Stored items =
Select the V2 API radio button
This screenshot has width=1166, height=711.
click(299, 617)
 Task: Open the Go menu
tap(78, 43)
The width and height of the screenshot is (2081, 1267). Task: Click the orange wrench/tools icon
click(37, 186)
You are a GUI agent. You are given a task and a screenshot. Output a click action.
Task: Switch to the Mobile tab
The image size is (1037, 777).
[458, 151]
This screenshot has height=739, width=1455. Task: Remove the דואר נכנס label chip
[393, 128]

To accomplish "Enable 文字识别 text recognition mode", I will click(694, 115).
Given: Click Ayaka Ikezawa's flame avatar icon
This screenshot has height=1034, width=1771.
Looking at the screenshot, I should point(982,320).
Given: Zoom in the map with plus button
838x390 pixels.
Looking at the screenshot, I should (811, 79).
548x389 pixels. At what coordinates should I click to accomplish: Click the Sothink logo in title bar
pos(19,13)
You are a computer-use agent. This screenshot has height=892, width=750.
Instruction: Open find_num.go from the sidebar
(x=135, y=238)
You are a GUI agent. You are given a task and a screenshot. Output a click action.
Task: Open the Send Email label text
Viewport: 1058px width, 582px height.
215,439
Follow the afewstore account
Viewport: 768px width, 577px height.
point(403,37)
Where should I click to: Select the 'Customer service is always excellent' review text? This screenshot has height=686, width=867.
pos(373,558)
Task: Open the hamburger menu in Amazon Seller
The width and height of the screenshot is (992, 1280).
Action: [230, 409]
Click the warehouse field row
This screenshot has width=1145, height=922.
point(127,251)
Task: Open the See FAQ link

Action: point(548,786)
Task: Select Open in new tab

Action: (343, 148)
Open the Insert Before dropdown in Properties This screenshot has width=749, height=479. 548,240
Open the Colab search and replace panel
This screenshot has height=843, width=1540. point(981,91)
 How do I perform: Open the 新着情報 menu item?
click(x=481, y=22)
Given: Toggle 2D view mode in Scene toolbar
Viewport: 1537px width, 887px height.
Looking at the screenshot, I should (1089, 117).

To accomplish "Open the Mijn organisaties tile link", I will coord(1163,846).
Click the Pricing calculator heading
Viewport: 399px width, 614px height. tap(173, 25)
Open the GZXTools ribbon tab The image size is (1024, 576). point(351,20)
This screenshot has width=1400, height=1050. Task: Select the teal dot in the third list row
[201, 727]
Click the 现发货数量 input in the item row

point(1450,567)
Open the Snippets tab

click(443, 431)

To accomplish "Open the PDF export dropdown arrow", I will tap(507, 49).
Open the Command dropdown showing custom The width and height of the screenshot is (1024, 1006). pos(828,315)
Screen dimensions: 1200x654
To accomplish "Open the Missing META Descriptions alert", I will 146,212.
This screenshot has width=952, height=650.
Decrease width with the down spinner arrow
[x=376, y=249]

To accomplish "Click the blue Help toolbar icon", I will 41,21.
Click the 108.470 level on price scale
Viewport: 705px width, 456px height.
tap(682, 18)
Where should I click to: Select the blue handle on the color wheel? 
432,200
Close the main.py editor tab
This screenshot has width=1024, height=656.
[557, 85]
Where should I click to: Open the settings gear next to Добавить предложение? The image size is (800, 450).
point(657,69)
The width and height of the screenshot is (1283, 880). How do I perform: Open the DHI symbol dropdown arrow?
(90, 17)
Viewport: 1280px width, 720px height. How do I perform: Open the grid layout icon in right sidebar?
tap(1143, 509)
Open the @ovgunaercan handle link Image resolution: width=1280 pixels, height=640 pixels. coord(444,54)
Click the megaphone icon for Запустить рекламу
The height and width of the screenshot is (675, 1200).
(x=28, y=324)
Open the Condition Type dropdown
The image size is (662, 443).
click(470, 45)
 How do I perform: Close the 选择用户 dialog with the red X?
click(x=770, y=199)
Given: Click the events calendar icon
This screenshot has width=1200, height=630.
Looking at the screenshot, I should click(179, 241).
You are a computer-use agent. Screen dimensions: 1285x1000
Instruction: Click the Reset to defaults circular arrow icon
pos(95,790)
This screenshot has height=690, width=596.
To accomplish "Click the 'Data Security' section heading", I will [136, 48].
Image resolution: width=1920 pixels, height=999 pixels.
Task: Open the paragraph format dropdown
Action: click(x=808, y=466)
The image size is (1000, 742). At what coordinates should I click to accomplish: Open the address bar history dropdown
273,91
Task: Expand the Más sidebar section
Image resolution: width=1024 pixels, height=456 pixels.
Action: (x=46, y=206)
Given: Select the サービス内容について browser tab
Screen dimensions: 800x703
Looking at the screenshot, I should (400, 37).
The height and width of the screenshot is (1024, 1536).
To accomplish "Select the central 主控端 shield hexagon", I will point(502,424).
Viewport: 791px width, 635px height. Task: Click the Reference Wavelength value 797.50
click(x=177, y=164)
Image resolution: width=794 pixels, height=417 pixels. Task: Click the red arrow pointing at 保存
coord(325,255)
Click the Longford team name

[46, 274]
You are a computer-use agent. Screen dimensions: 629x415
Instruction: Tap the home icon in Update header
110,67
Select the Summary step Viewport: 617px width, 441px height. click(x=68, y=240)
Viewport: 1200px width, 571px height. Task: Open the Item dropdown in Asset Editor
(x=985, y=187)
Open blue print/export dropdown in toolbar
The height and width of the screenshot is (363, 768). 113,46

PROBLEM DETAILS =
Set all of the records down again, exactly as they stand.

ANSWER FOR THIS EXERCISE =
Select the V2 API radio button
This screenshot has width=1166, height=711.
click(299, 617)
 Task: Open the Go menu
tap(78, 43)
The width and height of the screenshot is (2081, 1267). Task: Click the orange wrench/tools icon
click(37, 186)
You are a GUI agent. You are given a task and a screenshot. Output a click action.
Task: Switch to the Mobile tab
The image size is (1037, 777).
[458, 151]
This screenshot has height=739, width=1455. Task: Remove the דואר נכנס label chip
[393, 128]

To accomplish "Enable 文字识别 text recognition mode", I will click(694, 115).
Given: Click Ayaka Ikezawa's flame avatar icon
This screenshot has height=1034, width=1771.
Looking at the screenshot, I should point(982,320).
Given: Zoom in the map with plus button
838x390 pixels.
Looking at the screenshot, I should (811, 79).
548x389 pixels. At what coordinates should I click to accomplish: Click the Sothink logo in title bar
pos(19,13)
You are a computer-use agent. This screenshot has height=892, width=750.
Instruction: Open find_num.go from the sidebar
(x=135, y=238)
You are a GUI agent. You are given a task and a screenshot. Output a click action.
Task: Open the Send Email label text
Viewport: 1058px width, 582px height.
215,439
Follow the afewstore account
Viewport: 768px width, 577px height.
point(403,37)
Where should I click to: Select the 'Customer service is always excellent' review text? This screenshot has height=686, width=867.
pos(373,558)
Task: Open the hamburger menu in Amazon Seller
The width and height of the screenshot is (992, 1280).
Action: [230, 409]
Click the warehouse field row
This screenshot has width=1145, height=922.
point(127,251)
Task: Open the See FAQ link

Action: point(548,786)
Task: Select Open in new tab

Action: (343, 148)
Open the Insert Before dropdown in Properties This screenshot has width=749, height=479. 548,240
Open the Colab search and replace panel
This screenshot has height=843, width=1540. point(981,91)
 How do I perform: Open the 新着情報 menu item?
click(x=481, y=22)
Given: Toggle 2D view mode in Scene toolbar
Viewport: 1537px width, 887px height.
Looking at the screenshot, I should (1089, 117).

To accomplish "Open the Mijn organisaties tile link", I will coord(1163,846).
Click the Pricing calculator heading
Viewport: 399px width, 614px height. tap(173, 25)
Open the GZXTools ribbon tab The image size is (1024, 576). point(351,20)
This screenshot has width=1400, height=1050. Task: Select the teal dot in the third list row
[201, 727]
Click the 现发货数量 input in the item row

point(1450,567)
Open the Snippets tab

click(443, 431)

To accomplish "Open the PDF export dropdown arrow", I will tap(507, 49).
Open the Command dropdown showing custom The width and height of the screenshot is (1024, 1006). pos(828,315)
Screen dimensions: 1200x654
To accomplish "Open the Missing META Descriptions alert", I will 146,212.
This screenshot has width=952, height=650.
Decrease width with the down spinner arrow
[x=376, y=249]

To accomplish "Click the blue Help toolbar icon", I will 41,21.
Click the 108.470 level on price scale
Viewport: 705px width, 456px height.
tap(682, 18)
Where should I click to: Select the blue handle on the color wheel? 
432,200
Close the main.py editor tab
This screenshot has width=1024, height=656.
[557, 85]
Where should I click to: Open the settings gear next to Добавить предложение? The image size is (800, 450).
point(657,69)
The width and height of the screenshot is (1283, 880). How do I perform: Open the DHI symbol dropdown arrow?
(90, 17)
Viewport: 1280px width, 720px height. How do I perform: Open the grid layout icon in right sidebar?
tap(1143, 509)
Open the @ovgunaercan handle link Image resolution: width=1280 pixels, height=640 pixels. coord(444,54)
Click the megaphone icon for Запустить рекламу
The height and width of the screenshot is (675, 1200).
(x=28, y=324)
Open the Condition Type dropdown
The image size is (662, 443).
click(470, 45)
 How do I perform: Close the 选择用户 dialog with the red X?
click(x=770, y=199)
Given: Click the events calendar icon
This screenshot has width=1200, height=630.
Looking at the screenshot, I should click(179, 241).
You are a computer-use agent. Screen dimensions: 1285x1000
Instruction: Click the Reset to defaults circular arrow icon
pos(95,790)
This screenshot has height=690, width=596.
To accomplish "Click the 'Data Security' section heading", I will [136, 48].
Image resolution: width=1920 pixels, height=999 pixels.
Task: Open the paragraph format dropdown
Action: click(x=808, y=466)
The image size is (1000, 742). At what coordinates should I click to accomplish: Open the address bar history dropdown
273,91
Task: Expand the Más sidebar section
Image resolution: width=1024 pixels, height=456 pixels.
Action: (x=46, y=206)
Given: Select the サービス内容について browser tab
Screen dimensions: 800x703
Looking at the screenshot, I should (400, 37).
The height and width of the screenshot is (1024, 1536).
To accomplish "Select the central 主控端 shield hexagon", I will point(502,424).
Viewport: 791px width, 635px height. Task: Click the Reference Wavelength value 797.50
click(x=177, y=164)
Image resolution: width=794 pixels, height=417 pixels. Task: Click the red arrow pointing at 保存
coord(325,255)
Click the Longford team name

[46, 274]
You are a computer-use agent. Screen dimensions: 629x415
Instruction: Tap the home icon in Update header
110,67
Select the Summary step Viewport: 617px width, 441px height. click(x=68, y=240)
Viewport: 1200px width, 571px height. Task: Open the Item dropdown in Asset Editor
(x=985, y=187)
Open blue print/export dropdown in toolbar
The height and width of the screenshot is (363, 768). 113,46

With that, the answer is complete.